The problem
For this exercise, output the line holding "Screen dimensions: 510x385" and all subsequent lines of the entries below, unchanged, up to and including the last.

Data extracted from a collection
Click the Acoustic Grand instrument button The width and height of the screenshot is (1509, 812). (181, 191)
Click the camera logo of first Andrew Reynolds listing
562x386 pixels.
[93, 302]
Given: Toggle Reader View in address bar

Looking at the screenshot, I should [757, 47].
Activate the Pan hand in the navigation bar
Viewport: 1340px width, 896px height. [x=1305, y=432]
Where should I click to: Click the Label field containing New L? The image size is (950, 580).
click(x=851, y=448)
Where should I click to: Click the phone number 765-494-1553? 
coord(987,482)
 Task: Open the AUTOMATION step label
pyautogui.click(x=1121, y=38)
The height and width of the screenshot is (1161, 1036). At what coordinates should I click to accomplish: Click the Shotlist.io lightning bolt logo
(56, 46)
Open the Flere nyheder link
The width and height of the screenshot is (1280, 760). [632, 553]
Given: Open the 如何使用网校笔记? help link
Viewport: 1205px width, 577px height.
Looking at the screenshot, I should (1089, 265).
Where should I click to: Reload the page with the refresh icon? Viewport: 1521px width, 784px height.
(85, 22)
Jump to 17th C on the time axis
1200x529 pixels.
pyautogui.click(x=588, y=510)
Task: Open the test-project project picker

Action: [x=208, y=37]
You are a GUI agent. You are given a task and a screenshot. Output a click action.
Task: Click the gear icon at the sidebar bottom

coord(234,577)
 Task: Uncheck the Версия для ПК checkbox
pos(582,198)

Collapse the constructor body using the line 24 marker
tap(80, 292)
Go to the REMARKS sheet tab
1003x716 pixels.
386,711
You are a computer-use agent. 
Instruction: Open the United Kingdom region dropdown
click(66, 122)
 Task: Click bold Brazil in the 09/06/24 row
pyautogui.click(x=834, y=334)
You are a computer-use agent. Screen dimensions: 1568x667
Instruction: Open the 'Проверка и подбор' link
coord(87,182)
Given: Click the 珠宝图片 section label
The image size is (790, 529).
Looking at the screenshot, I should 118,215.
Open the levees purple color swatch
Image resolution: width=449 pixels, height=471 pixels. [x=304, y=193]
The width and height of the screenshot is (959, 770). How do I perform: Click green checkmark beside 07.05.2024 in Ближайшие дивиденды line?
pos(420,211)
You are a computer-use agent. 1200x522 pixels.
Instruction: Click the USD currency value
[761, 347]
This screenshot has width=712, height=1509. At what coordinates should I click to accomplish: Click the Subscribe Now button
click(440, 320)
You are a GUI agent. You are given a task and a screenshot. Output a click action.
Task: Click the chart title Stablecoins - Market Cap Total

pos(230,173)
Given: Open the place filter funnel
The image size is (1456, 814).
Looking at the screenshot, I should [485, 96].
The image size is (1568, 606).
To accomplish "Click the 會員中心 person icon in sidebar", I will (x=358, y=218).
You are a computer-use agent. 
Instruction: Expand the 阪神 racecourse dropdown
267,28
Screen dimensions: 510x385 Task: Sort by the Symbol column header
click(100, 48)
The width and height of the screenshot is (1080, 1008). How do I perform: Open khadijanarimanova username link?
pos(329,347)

Expected answer
Screen dimensions: 510x385 Task: Sort by the Symbol column header
click(100, 48)
The width and height of the screenshot is (1080, 1008). How do I perform: Open khadijanarimanova username link?
pos(329,347)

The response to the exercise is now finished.